Problem Clinical machine learning has advanced rapidly. Model architectures have improved, benchmarks have increased, and predictive performance continues to rise. Yet translation into real-world clinical impact remains inconsistent. A central issue lies upstream. Clinical datasets such as MIMIC-IV Clinical Database, oncology registries, and electronic health records are not neutral representations of patient populations. They are shaped by healthcare access, documentation practices, and systemic inequalities. Celi et al. (2022) demonstrated that over half of clinical AI datasets originate from a limited number of countries, primarily the United States and China. This constrains representativeness and limits generalisability. Similarly, Obermeyer et al. (2019) showed that proxy variables such as healthcare spending can encode structural bias, leading to systematic underestimation of illness severity in Black patients. These issues are rarely addressed before model training. Data are typically assumed to be “clean enough.” That assumption is unsafe.
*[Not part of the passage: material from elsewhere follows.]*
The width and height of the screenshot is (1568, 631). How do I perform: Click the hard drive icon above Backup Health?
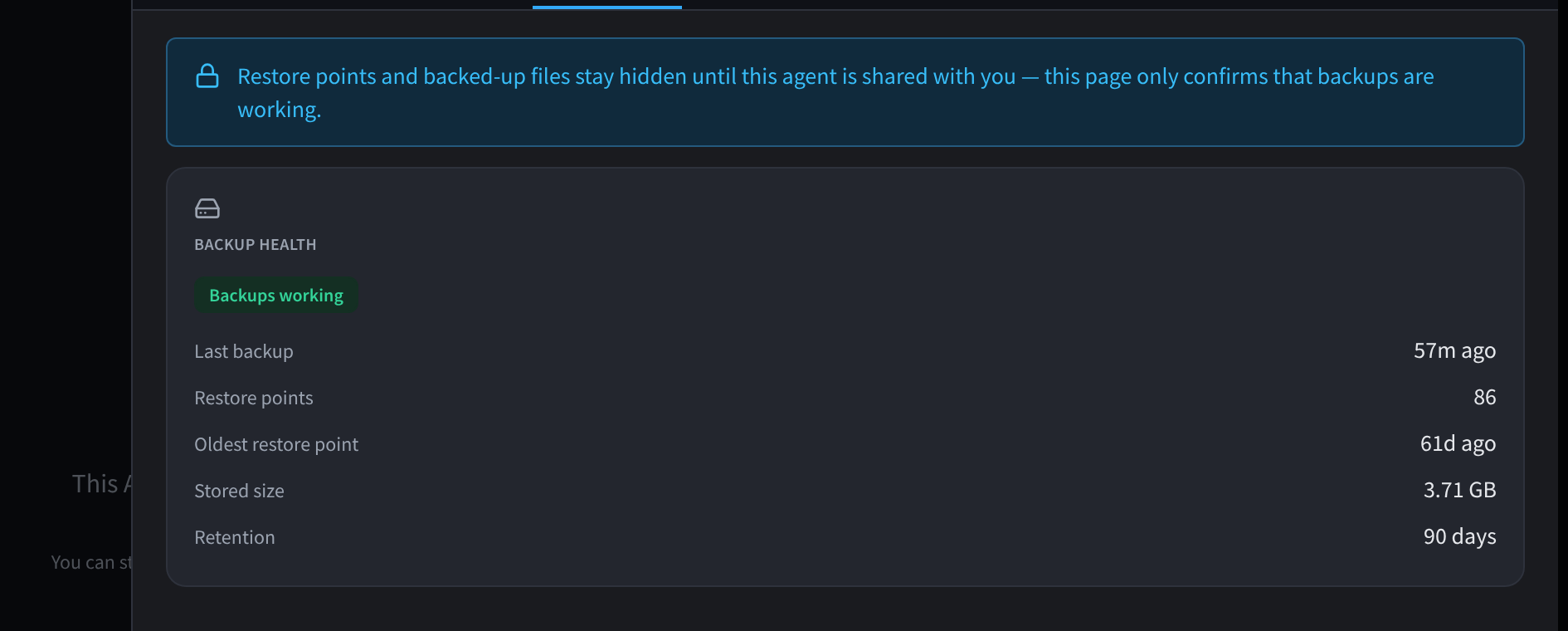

Solution BiasLens is a pre-processing and inspection layer designed to evaluate clinical data before it enters machine learning pipelines. Rather than building another predictive model, the system focuses on a neglected stage: data readiness for equitable and reliable AI. Given a clinical datapoint, BiasLens: • constructs a structured representation • identifies missing demographic and contextual variables • detects proxy features that may encode inequality • highlights known bias patterns (e.g., sex-based disparities in cardiovascular disease) • assesses generalisability across populations and settings • predicts likely downstream failure modes • produces a final risk classification for model training The output is designed for researchers and clinicians, not only engineers. Importance The prevailing bottleneck in clinical AI is not solely model performance. Increasingly, it is the quality, completeness, and representativeness of the data being used. Models trained on biased or incomplete data do not simply perform worse in aggregate. They fail selectively. Certain groups experience reduced diagnostic accuracy, delayed treatment, or inappropriate risk stratification. BiasLens addresses this by making hidden risks explicit before they scale. This aligns with recent work emphasising that healthcare AI must be evaluated on real-world impact, not just technical metrics (Celi et al., 2024). It also supports emerging efforts to standardise dataset transparency and documentation.
Implementation Context The system is designed to integrate into existing workflows, including: • clinical research pipelines using MIMIC-style datasets • oncology data platforms such as GENIE and Flatiron • hospital EHR preprocessing pipelines • clinical trial cohort selection processes BiasLens is model-agnostic. It does not replace downstream systems. It constrains and informs them.
Conclusion BiasLens introduces a missing layer in clinical AI systems. It does not attempt to correct models after deployment. It evaluates whether the underlying data should be trusted in the first place. This shift is necessary. Without it, improvements in model architecture will continue to yield diminishing returns in real clinical settings. The full system was originally implemented using a backend pipeline in a different programming environment; however, a lightweight HTML-based interface was developed for the demo to ensure reliability, responsiveness, and clarity during evaluation.